### [Data]
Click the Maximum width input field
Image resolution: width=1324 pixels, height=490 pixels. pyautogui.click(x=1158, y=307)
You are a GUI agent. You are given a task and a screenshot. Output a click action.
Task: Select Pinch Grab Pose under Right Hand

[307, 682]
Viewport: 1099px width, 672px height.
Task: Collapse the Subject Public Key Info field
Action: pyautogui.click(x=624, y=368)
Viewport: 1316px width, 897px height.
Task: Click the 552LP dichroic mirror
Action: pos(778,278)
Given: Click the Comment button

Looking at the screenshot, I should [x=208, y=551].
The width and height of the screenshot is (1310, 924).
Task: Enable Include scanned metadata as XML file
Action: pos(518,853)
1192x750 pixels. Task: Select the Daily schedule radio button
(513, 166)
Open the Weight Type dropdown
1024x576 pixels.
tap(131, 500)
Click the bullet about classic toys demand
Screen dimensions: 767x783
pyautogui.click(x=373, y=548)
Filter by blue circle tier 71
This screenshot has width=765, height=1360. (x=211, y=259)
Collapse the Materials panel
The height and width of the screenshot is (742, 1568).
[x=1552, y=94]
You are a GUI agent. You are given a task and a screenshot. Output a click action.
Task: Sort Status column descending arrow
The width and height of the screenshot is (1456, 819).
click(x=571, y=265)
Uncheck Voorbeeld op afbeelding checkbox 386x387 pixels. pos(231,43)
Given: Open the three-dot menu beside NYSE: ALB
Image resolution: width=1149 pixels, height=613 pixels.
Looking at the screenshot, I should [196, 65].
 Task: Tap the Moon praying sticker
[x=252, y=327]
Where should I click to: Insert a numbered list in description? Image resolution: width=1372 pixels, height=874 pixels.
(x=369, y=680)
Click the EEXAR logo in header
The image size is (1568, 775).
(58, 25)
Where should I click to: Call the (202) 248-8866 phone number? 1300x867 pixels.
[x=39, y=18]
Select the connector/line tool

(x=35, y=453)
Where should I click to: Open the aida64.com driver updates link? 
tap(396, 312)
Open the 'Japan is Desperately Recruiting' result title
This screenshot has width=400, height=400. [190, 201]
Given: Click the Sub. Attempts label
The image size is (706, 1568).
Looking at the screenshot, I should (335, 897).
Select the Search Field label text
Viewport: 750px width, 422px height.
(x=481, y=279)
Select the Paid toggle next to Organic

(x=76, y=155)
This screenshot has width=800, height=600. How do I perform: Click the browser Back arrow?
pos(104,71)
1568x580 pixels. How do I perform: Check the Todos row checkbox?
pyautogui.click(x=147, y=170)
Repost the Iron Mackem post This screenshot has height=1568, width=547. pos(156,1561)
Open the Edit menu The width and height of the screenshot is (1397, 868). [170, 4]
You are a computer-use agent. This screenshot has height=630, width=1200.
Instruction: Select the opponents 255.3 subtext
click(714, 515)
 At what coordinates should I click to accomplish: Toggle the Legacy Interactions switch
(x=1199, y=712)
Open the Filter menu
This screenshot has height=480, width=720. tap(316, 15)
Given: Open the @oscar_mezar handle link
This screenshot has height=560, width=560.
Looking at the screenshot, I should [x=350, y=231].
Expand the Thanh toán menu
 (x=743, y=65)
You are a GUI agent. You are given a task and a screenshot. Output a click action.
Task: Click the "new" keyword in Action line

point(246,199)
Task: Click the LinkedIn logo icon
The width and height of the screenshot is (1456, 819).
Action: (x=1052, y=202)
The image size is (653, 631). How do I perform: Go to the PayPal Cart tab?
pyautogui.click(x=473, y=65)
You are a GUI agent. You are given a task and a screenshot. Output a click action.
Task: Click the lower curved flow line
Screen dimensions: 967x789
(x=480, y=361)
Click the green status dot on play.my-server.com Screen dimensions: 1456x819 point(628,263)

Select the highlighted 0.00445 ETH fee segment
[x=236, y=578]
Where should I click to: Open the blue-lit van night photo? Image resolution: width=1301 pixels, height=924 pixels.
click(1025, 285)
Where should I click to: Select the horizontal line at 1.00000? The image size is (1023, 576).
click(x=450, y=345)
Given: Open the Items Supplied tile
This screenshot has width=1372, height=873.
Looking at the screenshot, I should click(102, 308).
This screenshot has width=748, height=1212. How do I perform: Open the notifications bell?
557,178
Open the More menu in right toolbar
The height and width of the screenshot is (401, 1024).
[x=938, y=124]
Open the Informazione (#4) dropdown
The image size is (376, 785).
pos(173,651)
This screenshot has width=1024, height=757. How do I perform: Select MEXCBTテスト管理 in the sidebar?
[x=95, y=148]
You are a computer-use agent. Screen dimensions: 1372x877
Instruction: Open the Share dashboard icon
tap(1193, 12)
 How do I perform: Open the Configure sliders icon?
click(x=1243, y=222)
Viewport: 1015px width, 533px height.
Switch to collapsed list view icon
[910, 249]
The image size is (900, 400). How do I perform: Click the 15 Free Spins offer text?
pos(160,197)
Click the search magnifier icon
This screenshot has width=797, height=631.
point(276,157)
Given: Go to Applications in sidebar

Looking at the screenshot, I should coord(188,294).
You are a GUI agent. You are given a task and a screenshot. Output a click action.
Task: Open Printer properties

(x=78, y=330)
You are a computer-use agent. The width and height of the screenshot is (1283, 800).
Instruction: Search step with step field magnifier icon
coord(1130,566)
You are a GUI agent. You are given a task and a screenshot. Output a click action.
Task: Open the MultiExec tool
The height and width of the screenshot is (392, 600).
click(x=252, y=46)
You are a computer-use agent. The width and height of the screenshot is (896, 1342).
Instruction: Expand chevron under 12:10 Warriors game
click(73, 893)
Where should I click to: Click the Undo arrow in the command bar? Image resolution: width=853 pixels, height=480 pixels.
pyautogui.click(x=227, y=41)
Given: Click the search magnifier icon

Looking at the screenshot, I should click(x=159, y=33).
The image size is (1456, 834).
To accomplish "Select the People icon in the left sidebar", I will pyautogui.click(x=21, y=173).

### [Your goal]
Update the entries from the line with "is (896, 1342)." to the line with "Looking at the screenshot, I should click(x=159, y=33)." by replacing "command bar" with "toolbar" and changing nothing else. Return only those lines.

### [Expected output]
You are a computer-use agent. The width and height of the screenshot is (896, 1342).
Instruction: Expand chevron under 12:10 Warriors game
click(73, 893)
Where should I click to: Click the Undo arrow in the toolbar? Image resolution: width=853 pixels, height=480 pixels.
pyautogui.click(x=227, y=41)
Given: Click the search magnifier icon

Looking at the screenshot, I should click(x=159, y=33).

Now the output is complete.